Thanx a lot Noim ! I got AC now. It was a month ago I posted this code, I thought nobody reply, and now ... Thx again

This problem is not a hard one ,I think.But it confuse me a lot.I use a loop for(y=-b;y<=b;y++) to find the suitable x and y.But TLE.So I wonder is there a formula that can find the x,y quickly.Please help me !!!Thx

No one help me??

Google for "extended Euclid"

can someb'dy give test cases..
I m getting WA.

I think i should paste my code.
it is based on extended euclid algorithm..

#include<iostream>

using namespace std;

int main(){
long long m, n, x, y,lastx,lasty,temp,tt,q;
while(cin>>m>>n){
/* if(m==0 || n==0){
cout<<"0 0 0\n";
continue;
} */
if(m<n){
long long tt=m;
m=n;
n=tt;
}
x=0;
y=1;
lastx=1;
lasty=0;
while(n!=0){
temp=n;
q=m/n;
n=m% n;
m=temp;

temp=x;
x=lastx-q*x;
lastx=temp;

temp=y;
y=lasty-q*y;
lasty=temp;

}
if(lastx>lasty){
temp=lastx;
lastx=lasty;
lasty=temp;
}
cout<<lastx<<" "<<lasty<<" "<<m<<endl;
}
return 0;
}

please help...
its frustrating

input :
0 5
89 56
89 446
1555 169777
150 3005

output :
0 1 5
17 -27 1
-5 1 1
-21072 193 1
-20 1 5

Hope it helps...

If there are several such X and Y, you should output that pair for which |X|+|Y| is the minimal (primarily) and X<=Y (secondarily).

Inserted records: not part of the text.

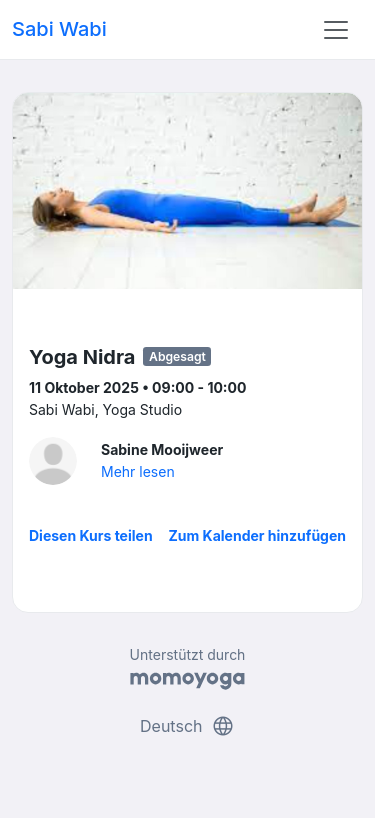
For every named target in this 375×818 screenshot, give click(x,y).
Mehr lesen (138, 471)
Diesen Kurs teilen (91, 535)
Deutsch (187, 726)
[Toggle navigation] (336, 30)
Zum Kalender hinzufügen (257, 535)
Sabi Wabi (59, 29)
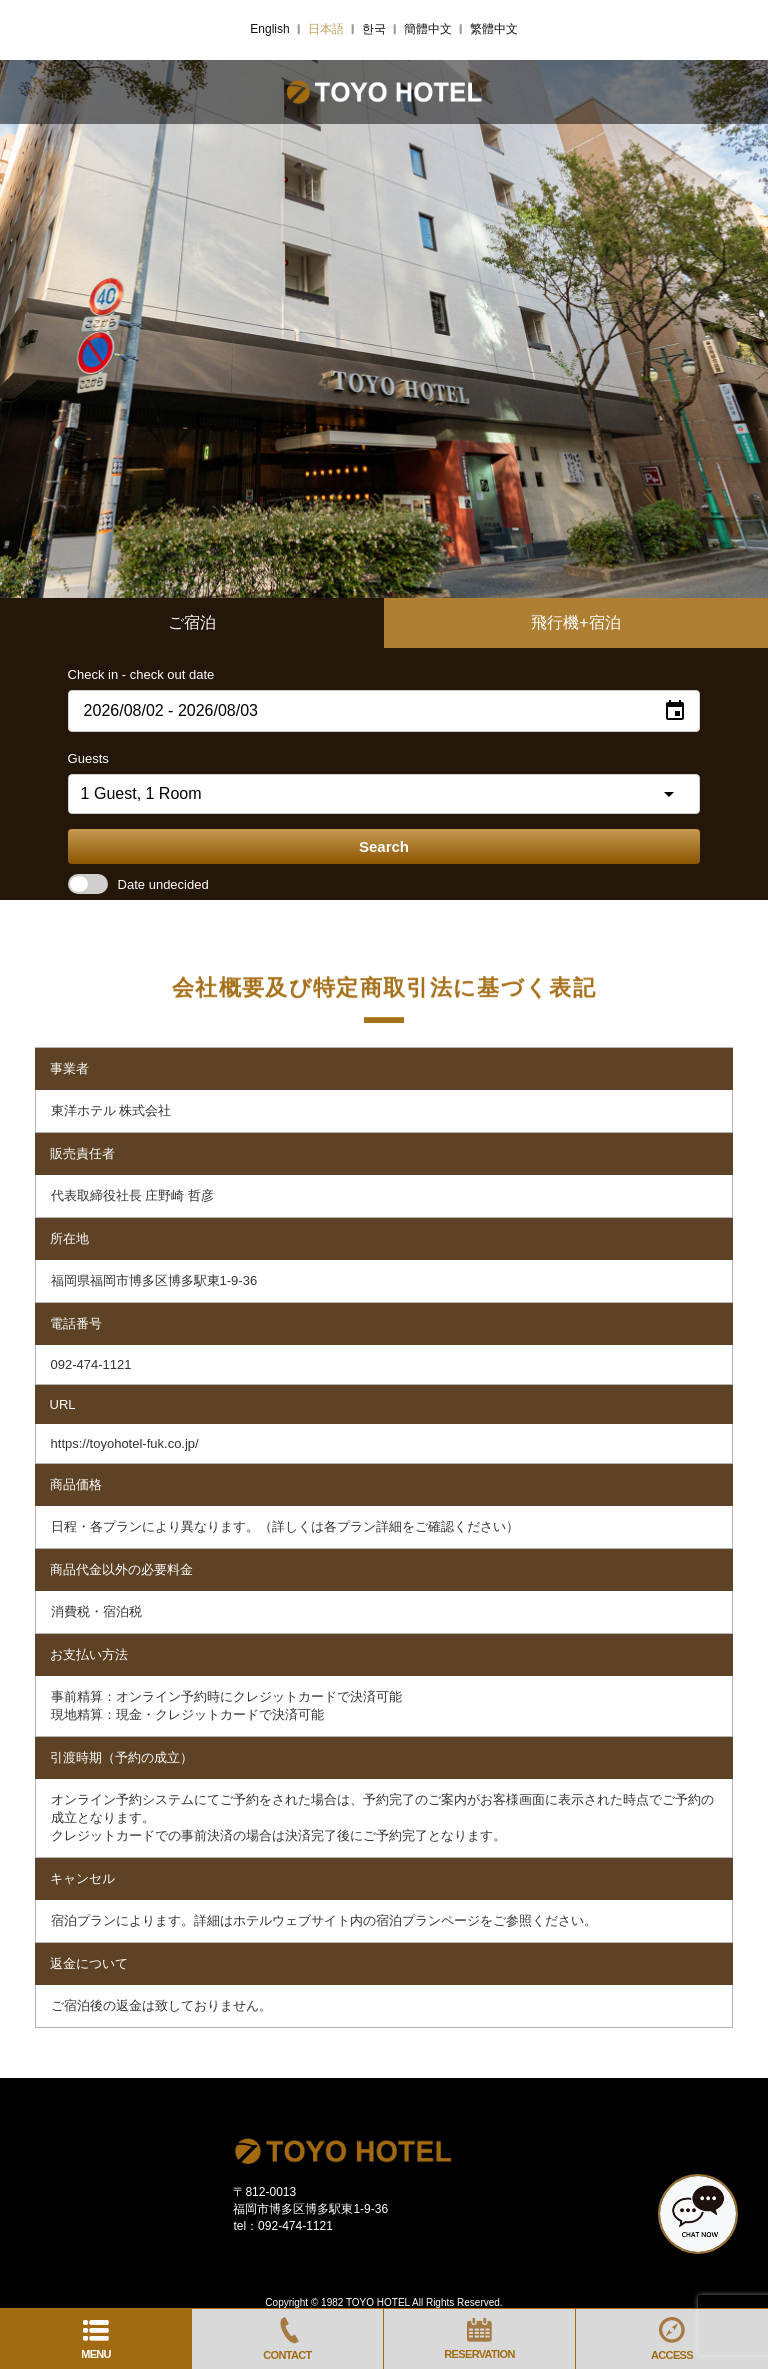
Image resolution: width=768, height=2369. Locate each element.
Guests (88, 758)
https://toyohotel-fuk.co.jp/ (125, 1443)
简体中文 (434, 29)
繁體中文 (500, 29)
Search (384, 846)
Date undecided (138, 884)
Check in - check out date (141, 674)
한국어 (379, 29)
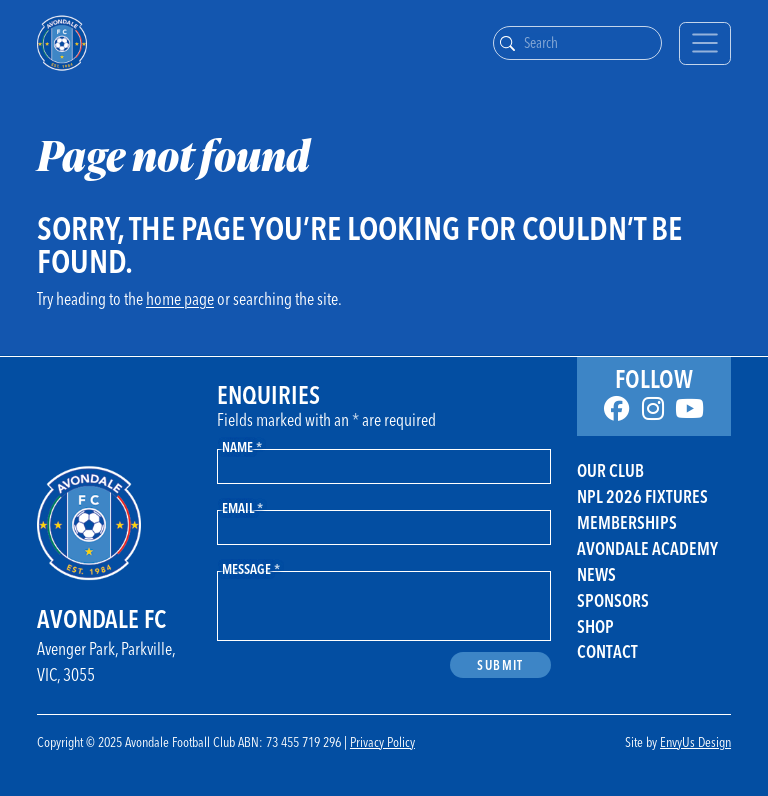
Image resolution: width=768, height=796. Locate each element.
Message (251, 568)
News (596, 574)
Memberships (627, 522)
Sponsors (613, 600)
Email (242, 507)
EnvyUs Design (695, 741)
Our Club (610, 470)
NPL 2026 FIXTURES (642, 496)
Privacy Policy (382, 741)
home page (180, 298)
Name (242, 446)
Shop (595, 626)
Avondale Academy (647, 548)
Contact (607, 651)
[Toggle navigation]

how can i test this? i use following algorithm--
Extended(a,b)
if b = 0 then return (a,1,0)
(d1, x1, y1) <--- Extended (b, a mod b)
(d, x, y) <---- (d1, y1, x1 - floor(a / b) * y1)
return (d, x, y)

this pass all the inputs of previous posts, but i think this algorithm does not check the above condition. how can i include the required condition in this algorithm?